Sunday, March 07, 2021

Seemed Like a Reasonable Request

A bleak place to die (WSJ photo)
The Supreme Court, in a relatively unpublicized action (e.g., there was no mention in the SF Chronicle) on February 12th, stayed an execution because the State of Alabama would not allow condemned prisoners to have their ministers present.
Alabama said Mr. Smith was being treated fairly because prison policy currently allows no inmate to have a minister alongside as they are put to death. Mr. Smith argued that a 2000 federal law, the Religious Land Use and Institutionalized Persons Act, required the state to accommodate his request.

Writing for the plurality, Justice Elena Kagan said federal law had guaranteed Mr. Smith “his last wish.” Justices Stephen Breyer and Sonia Sotomayor, along with Justice Barrett, joined her opinion.
Willie B. Smith III
was convicted of the 1991 murder of Sharma Ruth Johnson, 22 years old, whom he and a teenage accomplice first kidnapped and robbed when she stopped at an ATM in Birmingham, Ala. The jury voted 10-2 for a death sentence instead of life imprisonment.
While a complete count was not forthcoming, it has been disclosed that the three "liberal" Justices (Breyer, Kagan, and Sotamayor) were joined by Amy Coney Barrett and either or both Neil Gorsuch and Samuel Alito to comprise the majority that rejected Alabama's position. Three "conservative" Justices (Kavanaugh, Roberts, and Thomas) would have allowed the execution to proceed.

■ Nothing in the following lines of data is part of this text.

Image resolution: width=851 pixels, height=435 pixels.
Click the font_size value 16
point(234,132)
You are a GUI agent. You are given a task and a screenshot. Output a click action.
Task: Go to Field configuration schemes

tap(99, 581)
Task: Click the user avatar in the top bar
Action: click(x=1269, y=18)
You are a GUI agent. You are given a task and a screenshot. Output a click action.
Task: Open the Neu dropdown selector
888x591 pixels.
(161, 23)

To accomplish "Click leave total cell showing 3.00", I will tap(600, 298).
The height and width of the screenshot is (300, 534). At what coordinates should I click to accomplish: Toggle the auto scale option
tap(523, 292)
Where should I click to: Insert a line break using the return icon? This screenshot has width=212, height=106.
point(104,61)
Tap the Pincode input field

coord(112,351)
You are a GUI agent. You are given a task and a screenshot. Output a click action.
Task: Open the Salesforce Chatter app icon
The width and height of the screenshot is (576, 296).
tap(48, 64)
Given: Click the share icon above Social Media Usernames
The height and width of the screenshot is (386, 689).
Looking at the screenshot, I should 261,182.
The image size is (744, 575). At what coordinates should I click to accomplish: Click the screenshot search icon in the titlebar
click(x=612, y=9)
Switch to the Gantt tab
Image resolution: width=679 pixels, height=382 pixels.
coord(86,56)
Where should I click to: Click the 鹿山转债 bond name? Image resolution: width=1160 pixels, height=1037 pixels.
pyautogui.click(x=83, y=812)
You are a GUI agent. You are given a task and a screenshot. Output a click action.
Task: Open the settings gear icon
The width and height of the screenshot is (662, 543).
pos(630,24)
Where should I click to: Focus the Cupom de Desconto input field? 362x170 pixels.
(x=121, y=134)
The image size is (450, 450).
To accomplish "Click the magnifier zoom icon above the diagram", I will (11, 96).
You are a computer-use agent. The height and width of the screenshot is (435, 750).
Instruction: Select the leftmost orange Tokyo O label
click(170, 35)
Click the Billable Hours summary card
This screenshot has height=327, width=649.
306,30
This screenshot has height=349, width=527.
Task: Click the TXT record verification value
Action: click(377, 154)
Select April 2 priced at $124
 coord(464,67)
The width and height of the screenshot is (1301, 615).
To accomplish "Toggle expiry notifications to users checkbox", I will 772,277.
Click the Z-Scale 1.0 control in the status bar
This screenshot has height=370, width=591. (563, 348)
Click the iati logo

The outcome is an illustration of how Justices' viewpoints are so easily and mistakenly caricatured during their Senate confirmation hearings. Justice Kavanaugh, for example, was not an automatic pro-Christian vote, while the liberal Justices said that religious expression trumped the State's position.

Acknowledging that non-believers may be using religious rights as a tool to forestall the death penalty, your humble blogger is nevertheless glad that a blow has been struck in favor of religious expression.